Today Obama shared with the world his deep insights on ISIS and Ukraine.

The gobsmacking revelation: “We don’t have a strategy yet” on ISIS. (Precisely because he calls it ISIL, I will refer to it by ISIS.)

This brings to mind the old Lone Ranger joke, with the punchline: “What do you mean we, paleface?” (Don’t go there.)

I am sure that the Pentagon presented Obama with multiple strategies, and that he found none of them to his liking.

No doubt none of the options were all that palatable. Primarily because his previous decisions have left the United States with a set of choices that range between bad and terrible. But there are certainly several that would be better than nothing, which is what he is choosing to do. I would surmise that part of the reason that Obama is refusing to choose any of them, which would involve getting more deeply involved in Iraq and bombing Syria, is that by choosing them, he would be drawing attention to his own blunders. …

… Back to Obama. Other than the “I don’t need no steenkin’ strategy” line, what drew the most comment was his tan suit.

His sartorial choice is easily explained. He would much rather have people obsessing about the color of his suit, than noticing the fact that it is empty.

 

 

The president says things aren’t worse, it’s just that we get more news now, what with social media and all. Craig Pirrong has comments.
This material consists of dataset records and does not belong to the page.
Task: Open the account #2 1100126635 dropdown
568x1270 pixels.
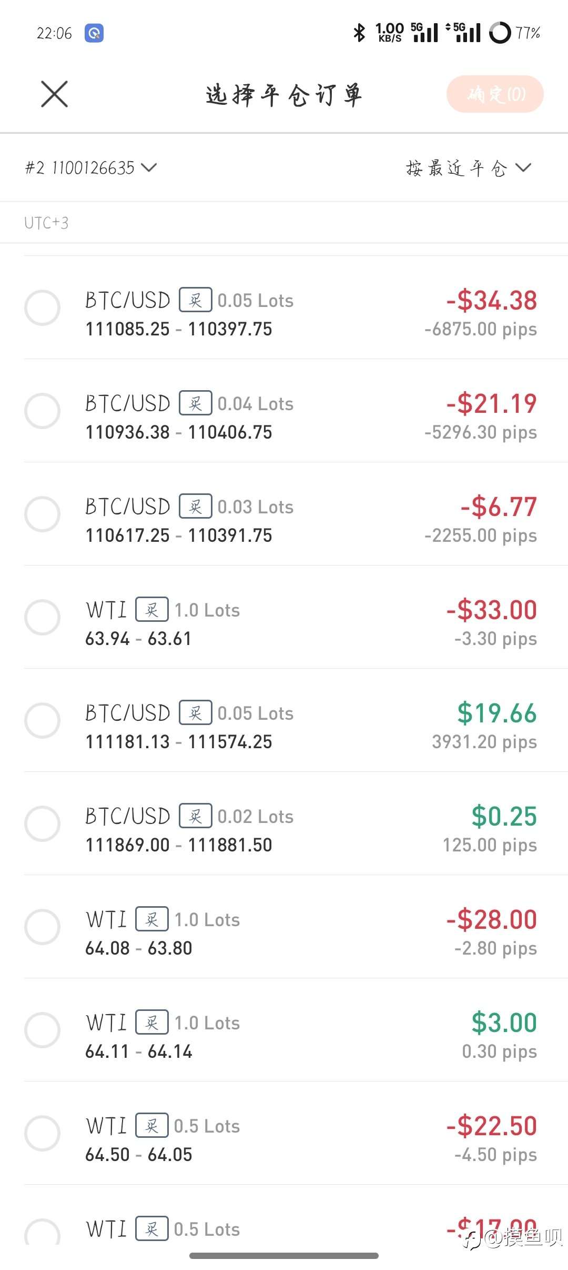Action: click(x=91, y=168)
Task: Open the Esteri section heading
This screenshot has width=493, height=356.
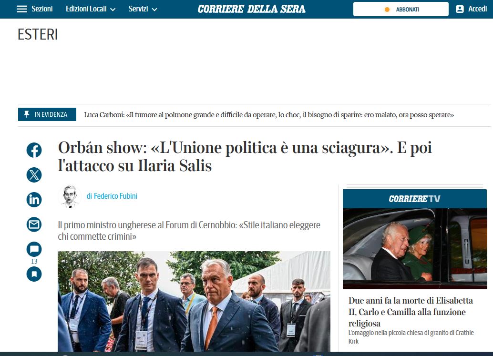Action: pos(38,35)
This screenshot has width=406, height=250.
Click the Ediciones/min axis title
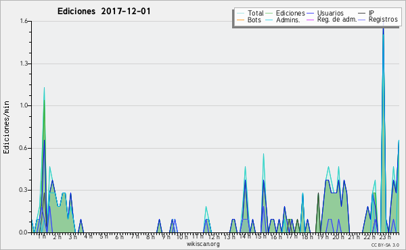6,128
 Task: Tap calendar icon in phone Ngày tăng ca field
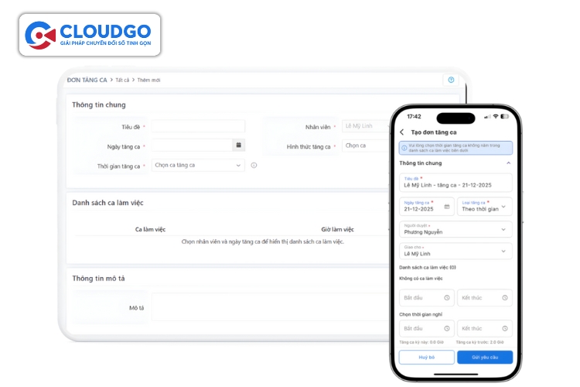(x=446, y=207)
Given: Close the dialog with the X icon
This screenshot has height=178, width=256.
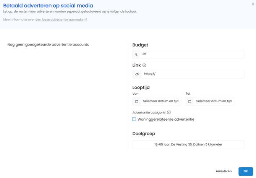Looking at the screenshot, I should coord(253,4).
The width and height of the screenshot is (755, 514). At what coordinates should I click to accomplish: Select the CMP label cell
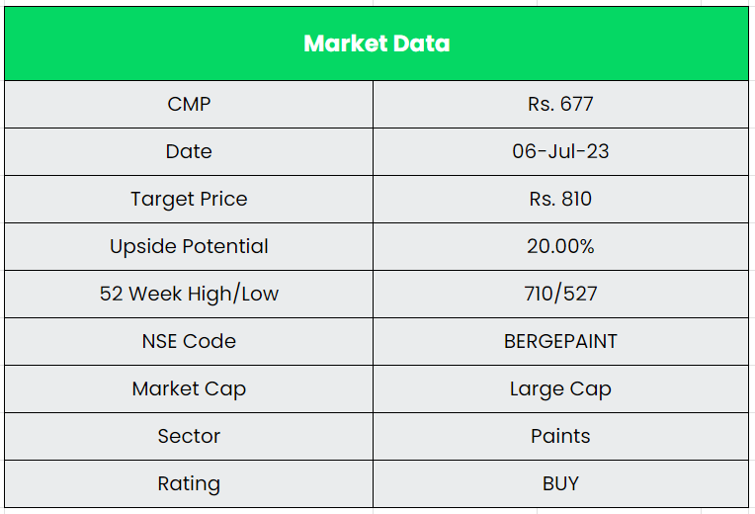189,104
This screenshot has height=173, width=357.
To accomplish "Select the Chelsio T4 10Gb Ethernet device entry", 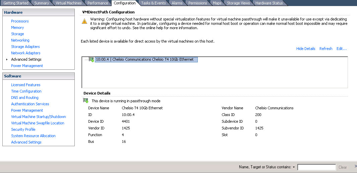I will (x=144, y=60).
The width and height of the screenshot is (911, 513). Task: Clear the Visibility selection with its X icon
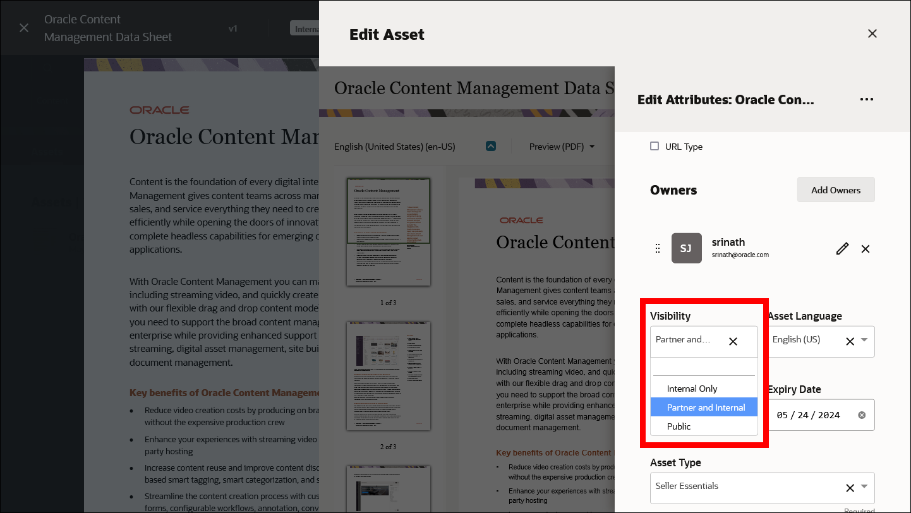click(733, 341)
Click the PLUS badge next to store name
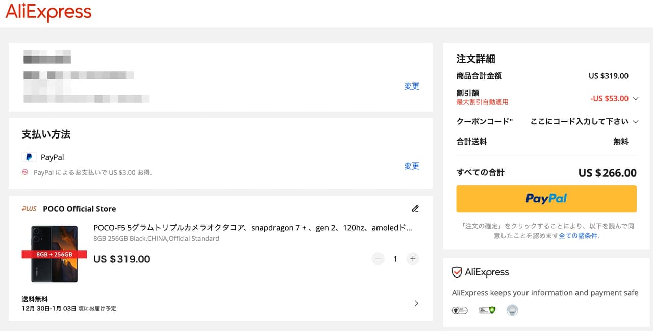This screenshot has width=653, height=331. (x=29, y=209)

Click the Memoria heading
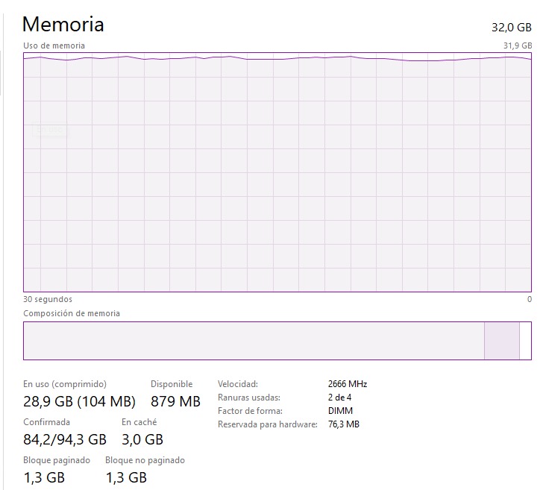[63, 24]
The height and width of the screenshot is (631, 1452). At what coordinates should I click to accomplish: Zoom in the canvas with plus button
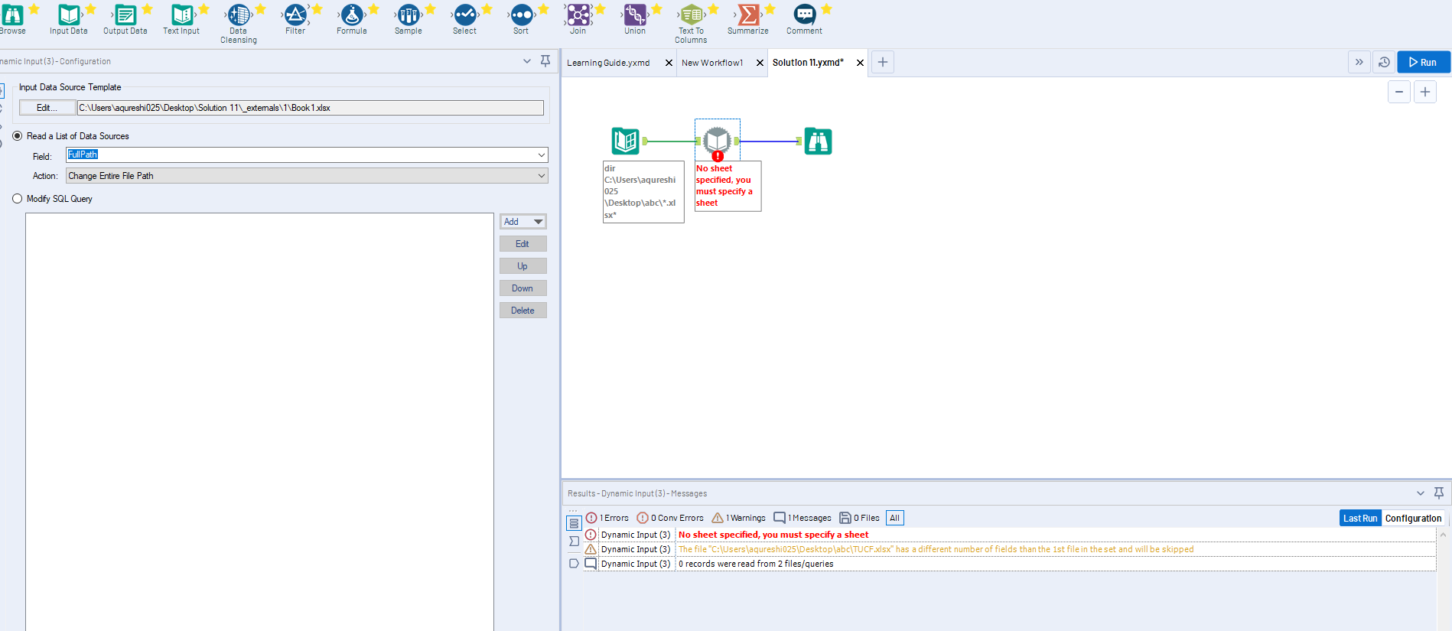click(x=1424, y=92)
My grandfather told a story about his step-father, Bill Wilcox. Wilcox “shot” oil wells (the fracking of its day) in West Virginia and southeastern Ohio. He lived in very rough coal mining country, and newspapers were something of a rarity.

My grandfather related how one day in what would have been around 1910-1915, Wilcox brought a newspaper from the general store in Glouster, OH to his home in Burr Oak (now submerged under BurrOakLake). The headline was about a massive flood in China which killed many and threatened millions with starvation. Wilcox put down the paper, and said: “There’s too much damn information in the world. Now I have to worry about 5o million starving Chinese.”

Fast forward a century or more. At a fundraiser in New York, Obama blamed his current travails on too much information:

The world has always been messy. . . . We’re  just noticing now in part due to social media.” ”Second reason people are feeling anxious is that if you watch the nightly news, it feels like the world is falling apart.”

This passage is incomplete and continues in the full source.